→ **Short task**
Answer these from the post about cell phones:
(a) What date does the post carry?
(b) In the fast food restaurant scenario, why do you call your spouse from the counter?
(c) What does the writer do with the phone on entering a business?

→ **Reading text**
········

Pages

4.28.2010

Hang on, gotta take this Cell...

Boy has it been a busy morning for you! The office just won’t quit calling, your kid has his birthday this weekend and you have to find a gift, and your spouse is alternating calls with your office trying to make sure you get the right thing for your kid.  It’s pretty hard to believe that just a few short years ago we survived without that blessed invention – the cell phone.

Or perhaps you just happened to be out shopping at the exact moment your mom decided to call for the first time in a few weeks and you just have to catch up with her.  You know you can’t be rude to her, because you’re such a likable person, and thank goodness that we invented cell phones so you can do so while you’re trying on shoes at your favorite department store.

Perhaps even more familiar to you is this scenario: You’re stopping by your local fast food restaurant and you can’t remember what your spouse wanted for dinner, so you call her while at the counter to quickly check, ordering while on the phone.  What a miracle that we’re able to do this now, rather than having to guess or remember what our loved ones like to eat!

Cell phones are a fantastic invention.  When I’m not at work, I’ll admit – I’m pretty attached to mine.  Whether I’m texting non-stop or using it to keep in touch with my family who live a few states away, my phone and I are rarely apart.  That being said, the moment I set foot inside the door of a business my phone gets slid into a pocket and I don’t look at it until I walk back out again.  If I’m shopping I keep it on vibrate and only answer it or text with it when I’m far, far away from a sales associate.  Because there is no singular thing I can think of that makes me hate you more than you talking on your cell phone when you’re in my store.

········

→ **Data excerpts**
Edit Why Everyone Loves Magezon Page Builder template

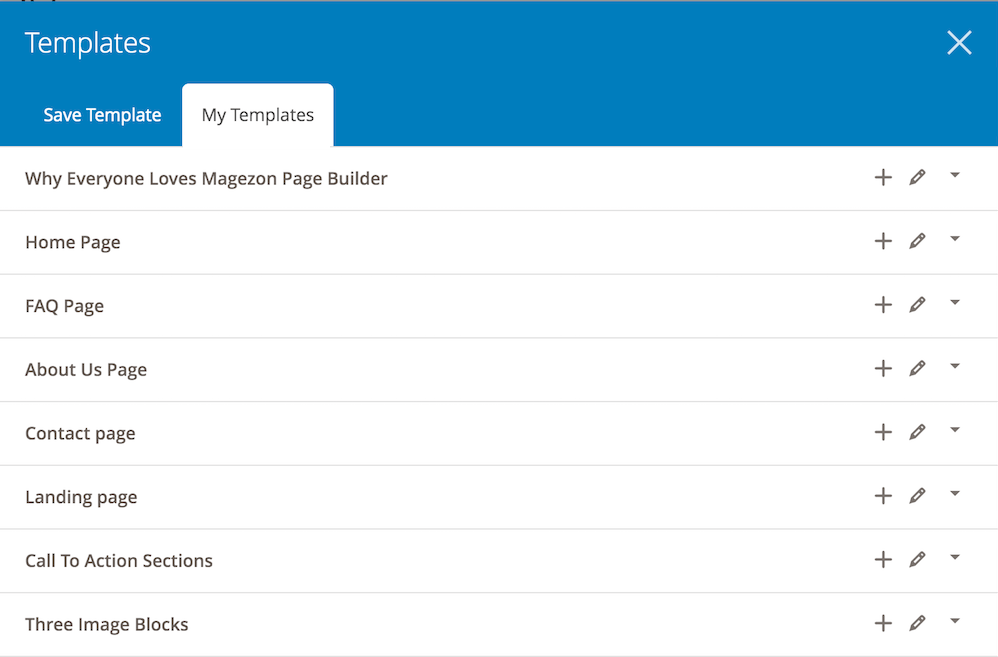917,178
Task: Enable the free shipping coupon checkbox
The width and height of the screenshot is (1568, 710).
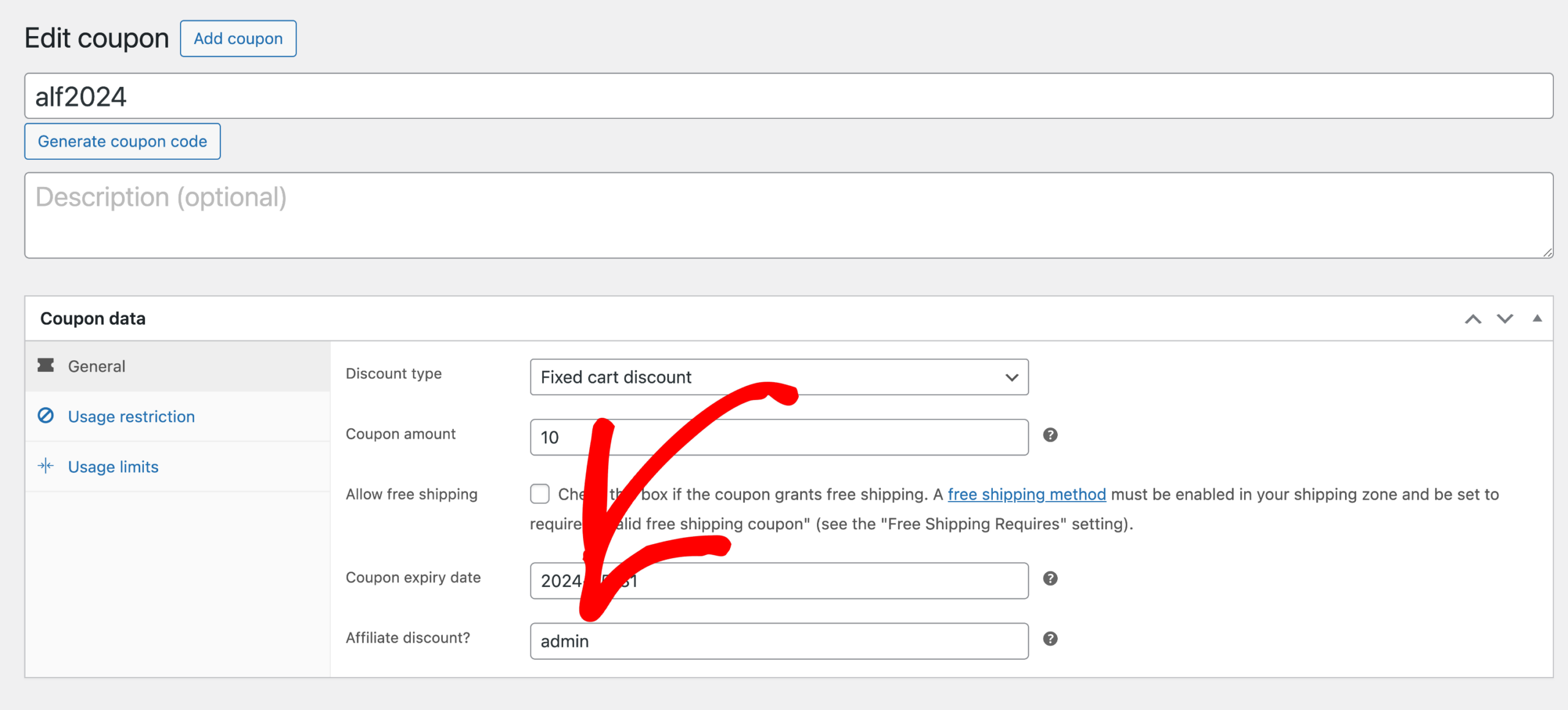Action: [x=540, y=494]
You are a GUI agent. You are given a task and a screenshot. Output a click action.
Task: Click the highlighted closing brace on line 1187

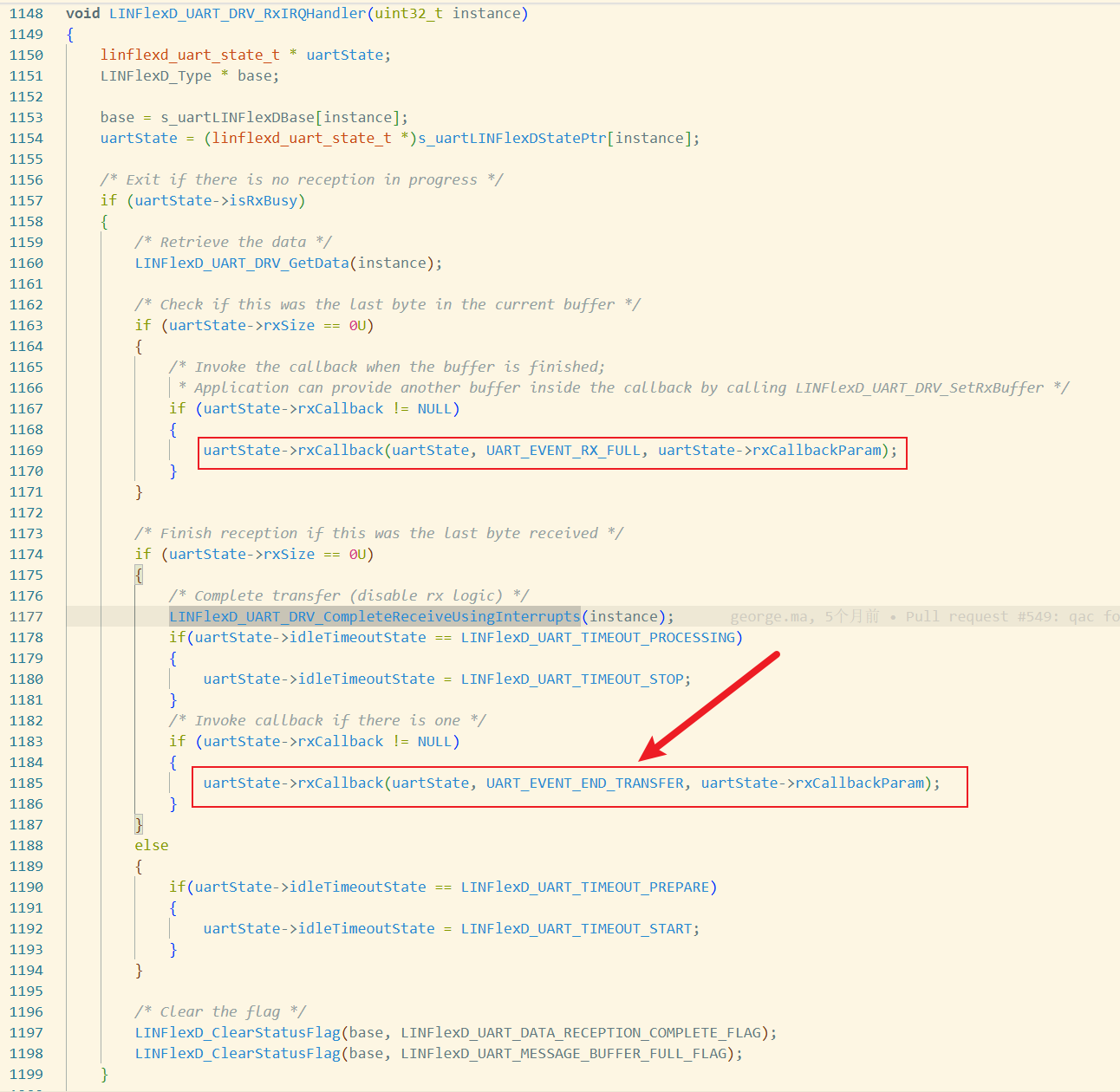coord(139,824)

········

→ **Result of the exercise**
(a) 4.28.2010
(b) You can't remember what your spouse wanted for dinner.
(c) The writer slides it into a pocket and doesn't look at it until walking back out.